The PhD is conceived as a triptych whose center panel consists of the film itself and the two side panels with texts that attempt to reveal the film in different ways. The first panel traces the research, thought and creative process of the film N, The Madness of Reason. We reconstruct the thoughts of the filmmaker, from the original idea to its completion, and this from different perspectives: (1) a historical perspective: who was Raymond Borremans? (2) an epistemological perspective: in what respect does the work subscribe to the encyclopedic tradition of the Enlightenment? (3) a sociological-anthropological perspective: to what extent does Borremans' spirit reflects itself in contemporary West Africa? (4) a spiritual perspective: how can the spiritual dimension of reality be represented in a non-cognitive and non-colonial way (5) a political perspective: is there a connection between encyclopedic thinking and violent identity thinking in Côte d'Ivoire? (6) finally, an artistic perspective: how can these findings be translated into artistic practice?

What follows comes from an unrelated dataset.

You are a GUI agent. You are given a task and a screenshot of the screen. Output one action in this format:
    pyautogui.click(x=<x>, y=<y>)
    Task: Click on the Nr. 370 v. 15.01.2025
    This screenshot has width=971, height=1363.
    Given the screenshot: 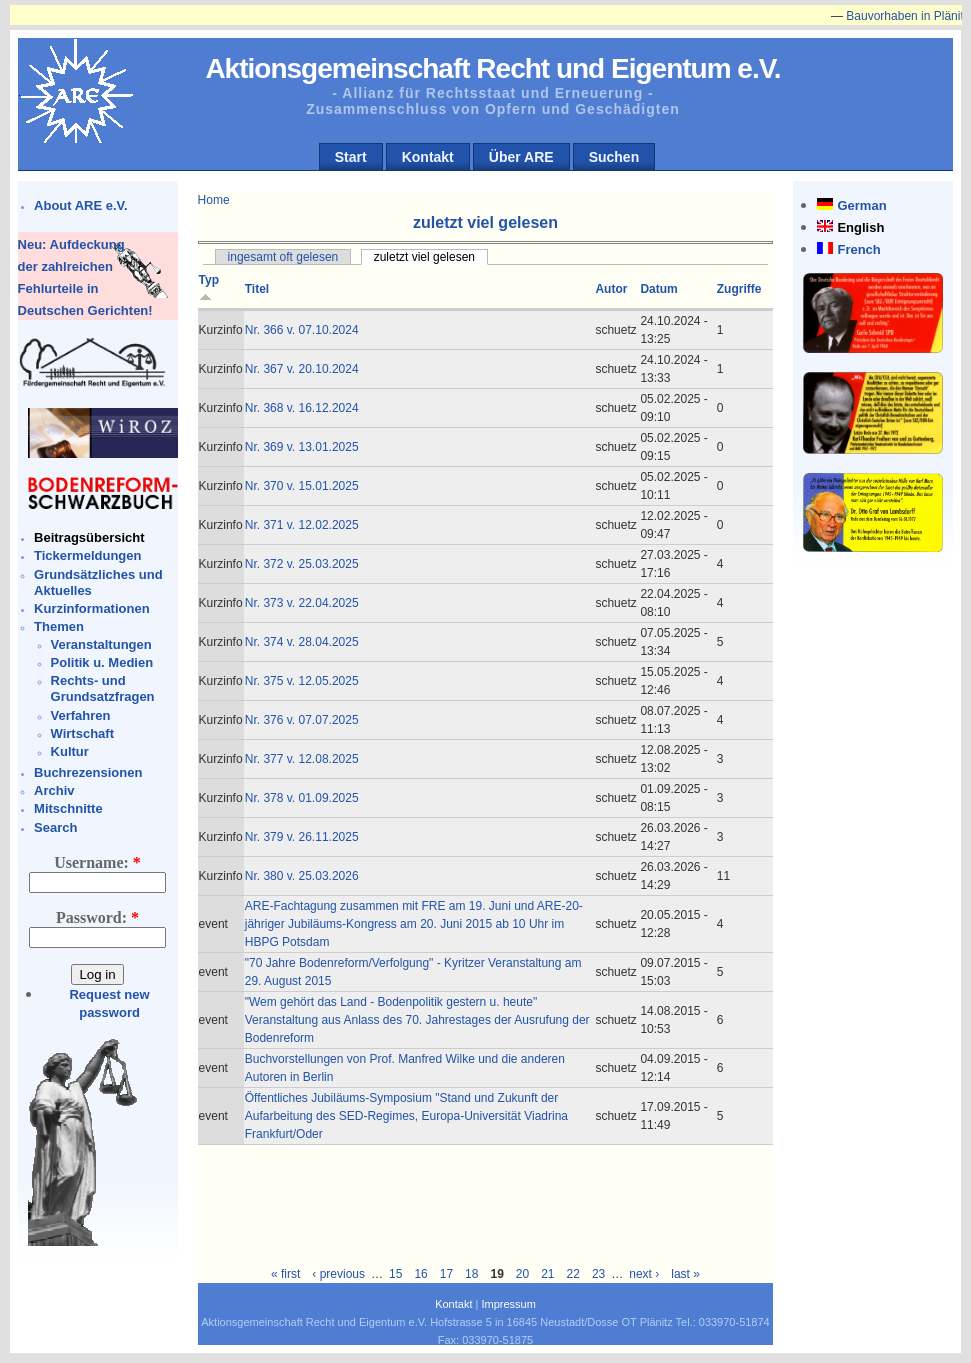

The second part of the PhD contains my personal philosophy and poetics as a documentary filmmaker, showing how fiction and reality, the real and the imaginary, the visible and the invisible are two sides of the same Reality. Finally, I conclude with a chapter on the confusiing relationship between ethics and aesthetics within documentary praxis and the role the documentary filmmaker plays in our society.